所给记录:
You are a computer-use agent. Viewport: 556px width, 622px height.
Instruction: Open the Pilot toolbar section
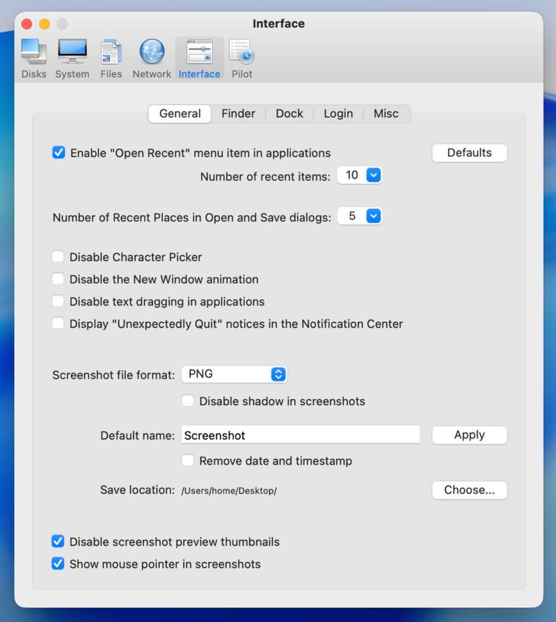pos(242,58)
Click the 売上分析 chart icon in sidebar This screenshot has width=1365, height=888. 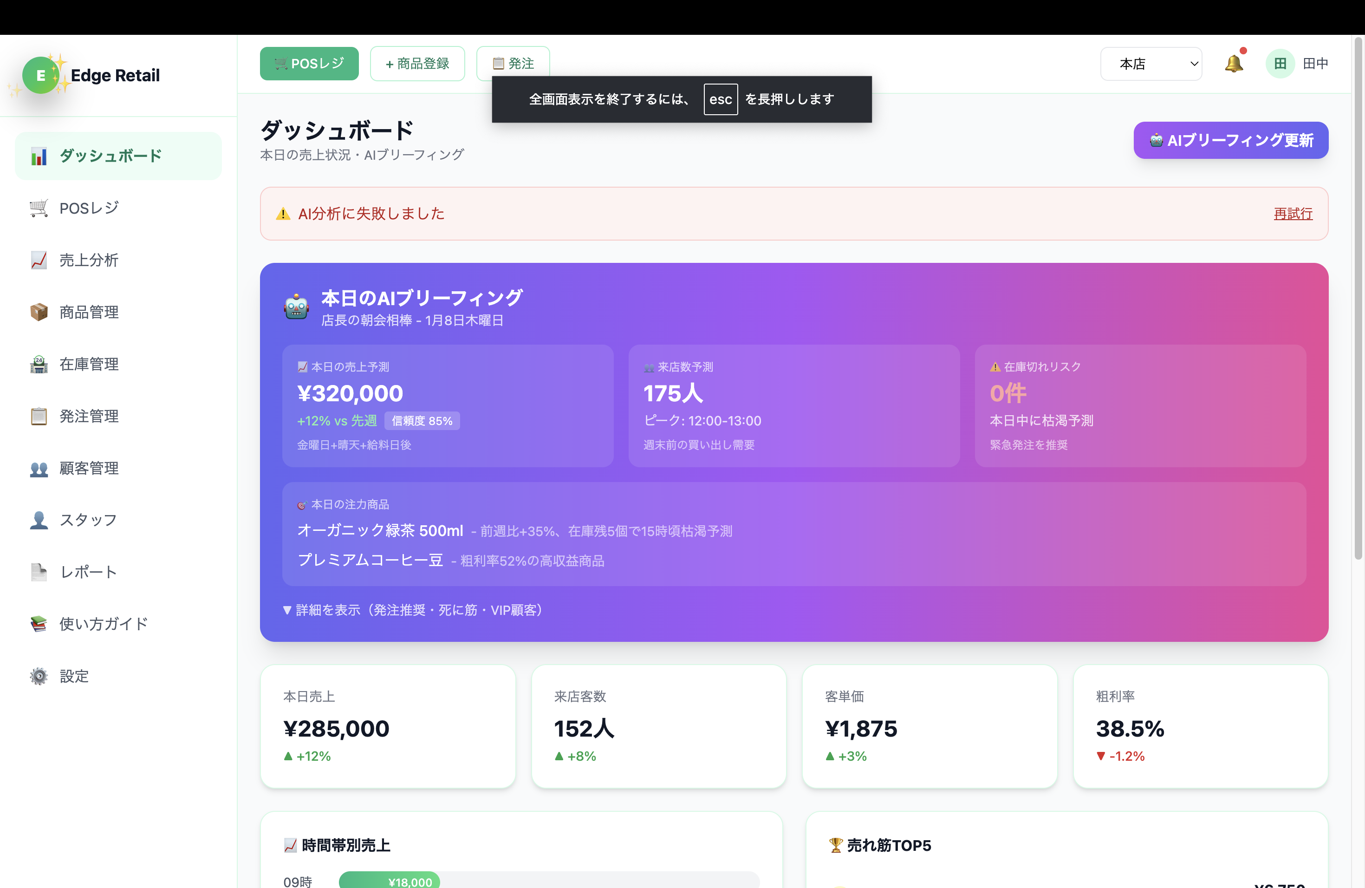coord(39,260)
---
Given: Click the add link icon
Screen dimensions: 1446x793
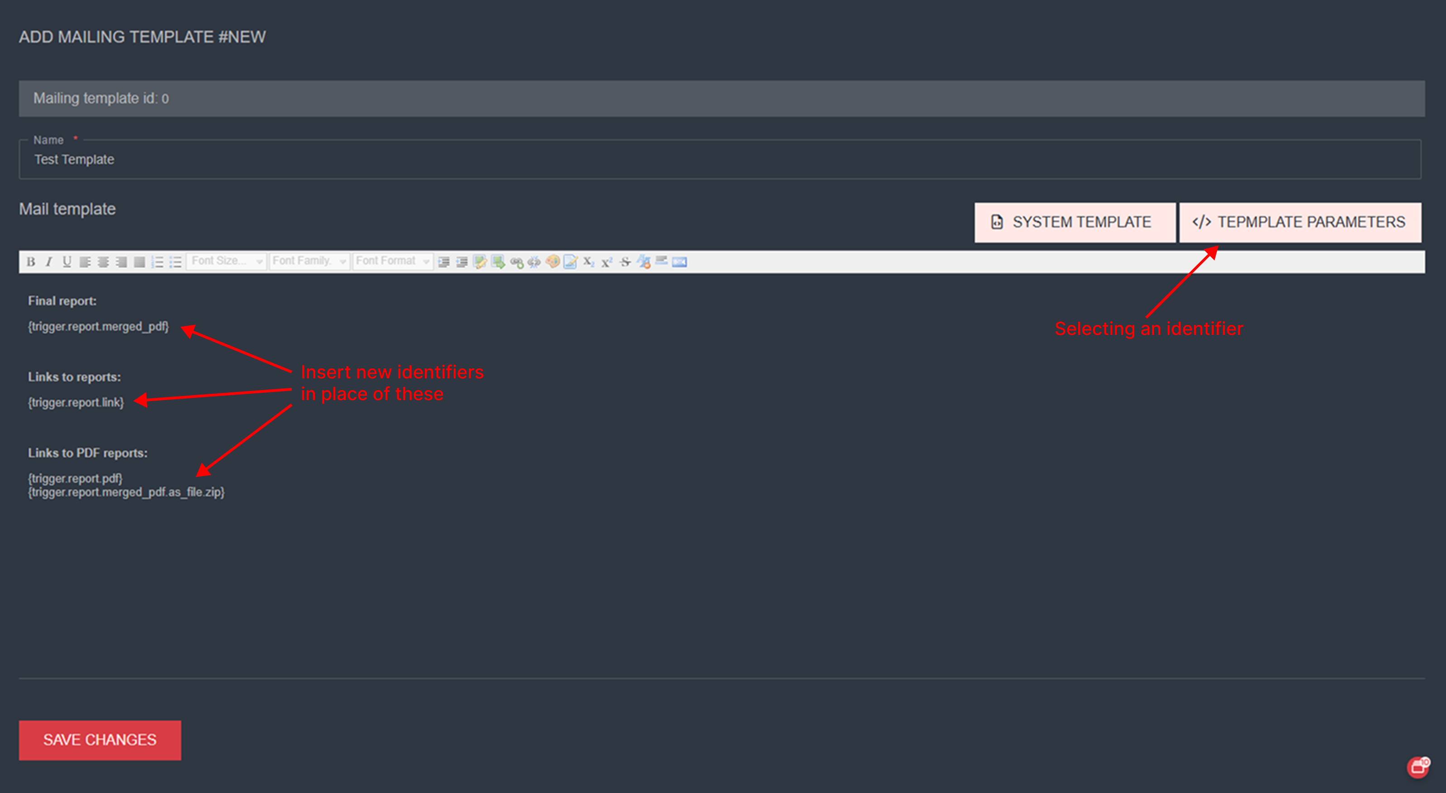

你的任务: 请把从包含“Given: Click the add link icon”的那一行起、到包含“Screen dimensions: 1446x793”的那一行止（首尾两行都算）的这部分整理成 Markdown 表格，只列这些行，跳过空行。表格设两列：“行号”填序号，“内容”填该行文字。

回答:
| 行号 | 内容 |
|---|---|
| 1 | Given: Click the add link icon |
| 2 | Screen dimensions: 1446x793 |